In reference to laminate flooring, I have yet to see a job that I liked in kitchens or bathrooms (after it's been installed for a while). Since I'm seeing it after the installation and I am not there to inspect it I'm not sure if it is installer error, crappy product or just failure due to normal kitchen and bathroom moisture.


----------



## Floorwizard (Sep 24, 2003)

> With that logic, I guess its safe to throw away my moisture meter, and while I'm at it, forget acclimating the products


ok ok I see how technical you are...allow me to restate

Installers will not be liable for moisture issues if they stick to manufacturer recommendations and standard install practices.

That means that lam and wood is still a viable choice.



> BTW, I'm not talking about "flooding"... There is "long standing moisture" and high humidity levels in a bathroom


High humidity in a normal bath will not kill a floor, and longstanding moisture can be dealt with by the consumer.

All I am trying to say, is that it can work and work fine. Hundreds of thousands of people can't be wrong


----------



## Mike Costello (Aug 1, 2004)

There is a little thing called due dilligence.

Where I took many steps to safegaurd the floor and strongly recommended against it I like my chances


----------



## Mike Costello (Aug 1, 2004)

You serious?
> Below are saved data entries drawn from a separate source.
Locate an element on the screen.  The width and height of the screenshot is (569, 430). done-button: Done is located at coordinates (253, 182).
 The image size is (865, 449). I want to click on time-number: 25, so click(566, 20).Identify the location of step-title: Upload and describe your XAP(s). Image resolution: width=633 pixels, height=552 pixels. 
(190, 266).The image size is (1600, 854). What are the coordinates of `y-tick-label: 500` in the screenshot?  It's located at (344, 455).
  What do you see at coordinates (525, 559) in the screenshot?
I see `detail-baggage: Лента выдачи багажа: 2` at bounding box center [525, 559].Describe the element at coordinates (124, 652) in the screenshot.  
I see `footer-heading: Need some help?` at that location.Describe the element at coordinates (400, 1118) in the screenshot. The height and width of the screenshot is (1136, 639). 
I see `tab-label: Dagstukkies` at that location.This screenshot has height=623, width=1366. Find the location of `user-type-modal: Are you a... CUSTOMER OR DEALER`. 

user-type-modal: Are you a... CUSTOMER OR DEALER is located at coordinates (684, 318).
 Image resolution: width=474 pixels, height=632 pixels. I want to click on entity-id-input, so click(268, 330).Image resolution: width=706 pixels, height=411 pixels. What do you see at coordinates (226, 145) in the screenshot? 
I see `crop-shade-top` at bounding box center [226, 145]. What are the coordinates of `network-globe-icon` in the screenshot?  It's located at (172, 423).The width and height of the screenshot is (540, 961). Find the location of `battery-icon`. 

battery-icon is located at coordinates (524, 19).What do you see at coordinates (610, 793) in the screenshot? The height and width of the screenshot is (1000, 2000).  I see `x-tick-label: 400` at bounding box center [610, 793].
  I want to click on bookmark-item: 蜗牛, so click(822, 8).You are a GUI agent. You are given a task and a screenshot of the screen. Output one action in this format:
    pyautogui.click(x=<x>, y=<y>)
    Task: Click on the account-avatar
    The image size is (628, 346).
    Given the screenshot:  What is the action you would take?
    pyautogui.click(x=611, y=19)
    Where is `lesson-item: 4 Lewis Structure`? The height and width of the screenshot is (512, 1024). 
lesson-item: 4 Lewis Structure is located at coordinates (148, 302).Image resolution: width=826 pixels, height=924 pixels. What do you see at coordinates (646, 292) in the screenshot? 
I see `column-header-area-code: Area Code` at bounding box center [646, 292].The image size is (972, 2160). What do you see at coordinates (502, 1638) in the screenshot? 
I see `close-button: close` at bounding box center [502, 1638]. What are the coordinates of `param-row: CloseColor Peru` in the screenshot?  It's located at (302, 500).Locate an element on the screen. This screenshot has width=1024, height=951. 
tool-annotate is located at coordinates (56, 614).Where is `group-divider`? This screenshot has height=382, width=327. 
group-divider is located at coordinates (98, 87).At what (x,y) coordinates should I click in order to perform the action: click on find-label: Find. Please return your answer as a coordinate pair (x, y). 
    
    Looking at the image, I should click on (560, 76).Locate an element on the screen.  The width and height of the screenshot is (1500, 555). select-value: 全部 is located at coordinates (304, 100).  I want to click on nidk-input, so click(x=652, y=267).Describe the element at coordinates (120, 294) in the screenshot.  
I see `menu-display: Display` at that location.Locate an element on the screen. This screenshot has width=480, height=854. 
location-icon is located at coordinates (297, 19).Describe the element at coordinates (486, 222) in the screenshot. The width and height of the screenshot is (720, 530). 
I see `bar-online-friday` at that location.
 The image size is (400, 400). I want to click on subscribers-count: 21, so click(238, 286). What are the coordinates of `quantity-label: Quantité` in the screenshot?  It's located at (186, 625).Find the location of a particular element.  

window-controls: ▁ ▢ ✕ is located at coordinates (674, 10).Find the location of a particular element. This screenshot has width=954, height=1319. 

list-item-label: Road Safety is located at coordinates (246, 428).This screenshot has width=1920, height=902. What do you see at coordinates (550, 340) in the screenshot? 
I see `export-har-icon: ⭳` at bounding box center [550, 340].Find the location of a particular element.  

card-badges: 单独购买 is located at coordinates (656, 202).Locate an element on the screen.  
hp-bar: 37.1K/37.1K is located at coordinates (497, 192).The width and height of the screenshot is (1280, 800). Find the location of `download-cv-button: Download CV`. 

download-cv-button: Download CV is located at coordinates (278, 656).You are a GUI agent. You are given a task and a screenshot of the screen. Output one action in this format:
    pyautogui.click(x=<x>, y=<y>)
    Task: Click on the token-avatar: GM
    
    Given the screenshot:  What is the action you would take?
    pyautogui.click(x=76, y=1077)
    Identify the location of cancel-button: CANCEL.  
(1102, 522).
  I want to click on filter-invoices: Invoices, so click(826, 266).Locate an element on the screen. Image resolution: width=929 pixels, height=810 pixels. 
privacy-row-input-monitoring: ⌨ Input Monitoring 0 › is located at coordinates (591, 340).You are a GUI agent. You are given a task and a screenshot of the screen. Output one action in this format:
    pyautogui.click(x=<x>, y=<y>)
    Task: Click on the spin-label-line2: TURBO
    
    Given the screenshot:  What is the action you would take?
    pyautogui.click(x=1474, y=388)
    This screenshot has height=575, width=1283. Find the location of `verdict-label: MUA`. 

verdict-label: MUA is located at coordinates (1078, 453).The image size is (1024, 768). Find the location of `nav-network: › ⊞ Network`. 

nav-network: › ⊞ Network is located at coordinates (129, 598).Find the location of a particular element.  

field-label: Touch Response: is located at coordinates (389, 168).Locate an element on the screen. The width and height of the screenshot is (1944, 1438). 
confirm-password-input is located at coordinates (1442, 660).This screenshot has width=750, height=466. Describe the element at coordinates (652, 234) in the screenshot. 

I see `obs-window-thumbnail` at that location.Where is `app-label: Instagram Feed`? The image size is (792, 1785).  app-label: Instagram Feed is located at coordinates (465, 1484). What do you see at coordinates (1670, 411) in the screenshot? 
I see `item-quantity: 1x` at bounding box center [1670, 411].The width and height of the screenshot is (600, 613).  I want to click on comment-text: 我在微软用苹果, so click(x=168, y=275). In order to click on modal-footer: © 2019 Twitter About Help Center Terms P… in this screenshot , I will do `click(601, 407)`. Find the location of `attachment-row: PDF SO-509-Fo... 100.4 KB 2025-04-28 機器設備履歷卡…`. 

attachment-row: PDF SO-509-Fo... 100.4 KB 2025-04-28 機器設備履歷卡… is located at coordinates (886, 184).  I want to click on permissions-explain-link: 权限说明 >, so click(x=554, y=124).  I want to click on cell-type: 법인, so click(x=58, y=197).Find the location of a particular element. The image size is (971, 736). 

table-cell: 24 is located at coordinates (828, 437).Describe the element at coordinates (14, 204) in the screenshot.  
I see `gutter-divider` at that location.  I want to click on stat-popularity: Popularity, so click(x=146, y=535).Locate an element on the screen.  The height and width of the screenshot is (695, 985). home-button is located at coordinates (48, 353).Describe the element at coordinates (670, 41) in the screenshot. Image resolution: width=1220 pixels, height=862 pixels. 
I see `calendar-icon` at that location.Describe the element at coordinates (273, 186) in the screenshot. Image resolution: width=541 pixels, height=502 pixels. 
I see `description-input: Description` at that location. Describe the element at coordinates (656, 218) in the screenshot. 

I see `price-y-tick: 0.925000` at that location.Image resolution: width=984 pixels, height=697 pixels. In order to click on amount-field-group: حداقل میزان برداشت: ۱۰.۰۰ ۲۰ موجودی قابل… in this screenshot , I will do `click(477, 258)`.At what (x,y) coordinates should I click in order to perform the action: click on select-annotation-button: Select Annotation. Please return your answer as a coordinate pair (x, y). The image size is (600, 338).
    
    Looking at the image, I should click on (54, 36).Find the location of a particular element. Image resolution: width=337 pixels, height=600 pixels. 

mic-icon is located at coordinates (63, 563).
May be a bit of a stretch but I can say I see it at leastonce a week here in NH


----------



## Floorwizard (Sep 24, 2003)

Once a week in New Hampshire alone?!

OK maybe millions then.

I saw some houses in New Hampshire this year.
What an incredibly beautiful place to live.
I was in awe.....


----------



## Mike Costello (Aug 1, 2004)

for the last ten years builders have been putting sand and finish hardwood in kitchens and half baths here pretty regularly.

Personally I dont really like it but I am certainly not going to put myself out of that market by refusing to do it.

As long as it is acclimated and installed properly I really cant see the liability issue for an installer that is doing it for a retailer.

Im sure Alaska is a beautiful place to live as well, I will make it out there some day


----------